Our study had several limitations, the most notable being the small sample size which may have been insufficiently powered to detect differences between groups. Although the community sample was more diverse in gender, BMI, and socio-economic status than the university sample, their results are likely not generalisable to the Australian young adult population as they had a higher HEIFA score [52] and a lower proportion of individuals in the overweight and obese BMI categories [1] than the general young adult population in Australia. This is based on data from the 2011–2012 National Nutrition and Physical Activity Survey [52] and the Australian Bureau of Statistics [1]. They showed that the average HEIFA score for young Australian adults (18–24 years) was 41.6, 4.7 points lower than our community sample [52], and that the proportion of young people (18–24 years) whose weights were in the overweight and obese BMI categories in 2017-18 was 46%, 14% more than our community sample [1]. As with most dietary assessment methods, participants may have altered their eating behaviour on the days of data collection or chosen days that were more convenient to record such as at home or away from social settings.

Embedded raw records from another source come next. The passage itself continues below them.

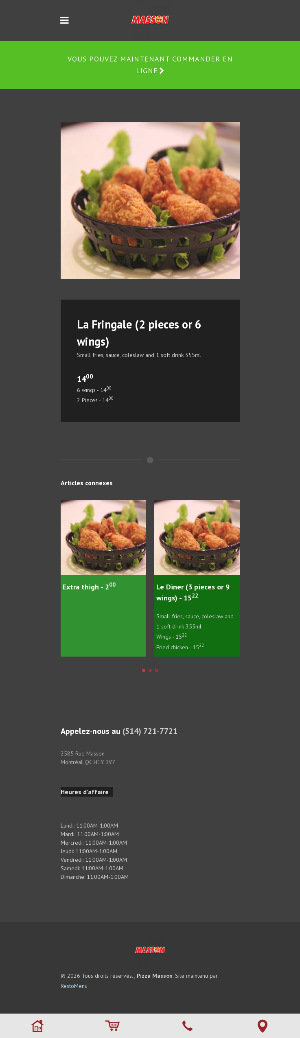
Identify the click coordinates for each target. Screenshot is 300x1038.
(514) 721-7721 (150, 731)
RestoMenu (74, 986)
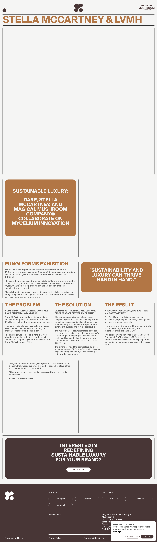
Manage (117, 532)
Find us (140, 499)
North (20, 538)
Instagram (60, 499)
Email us (114, 499)
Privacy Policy (55, 538)
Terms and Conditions (94, 538)
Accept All (147, 536)
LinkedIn (87, 499)
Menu (4, 10)
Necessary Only (132, 536)
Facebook (60, 505)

Therefore, collected dietary data may not be representative of participants’ usual intake and week-long cross-sectional studies are likely needed to capture habitual eating behaviours [43]. The three days of data collection was also different for the university and community samples as one was over consecutive days and the other was over non-consecutive days and so they may not be directly comparable. Dietary data collected over non-consecutive or random days have been shown to be more representative of usual intake [75, 76] likely because foods and amounts consumed on consecutive days are related, e.g., the consumption of leftovers or eating less as a result of excessive intake the previous day [77]. For future studies, larger sample sizes are needed to verify our findings and data on individuals’ chronotypes should be collected given its influence on eating patterns.

Conclusion

Our study explored the relationship between chrononutritional patterns and diet quality and compared this relationship across two groups of young adults – a university sample with better diet quality and a community sample with eating behaviours more in line with the general Australian young adult population. Within the university group, participants who engaged in evening eating had improved diet quality, suggesting that late eating did not impact their diet quality and that meal timing may not be as relevant for young adults who already engage in healthy dietary patterns. However, for the average young adult, interventions geared towards modifying evening food choices may be more effective at improving diet quality.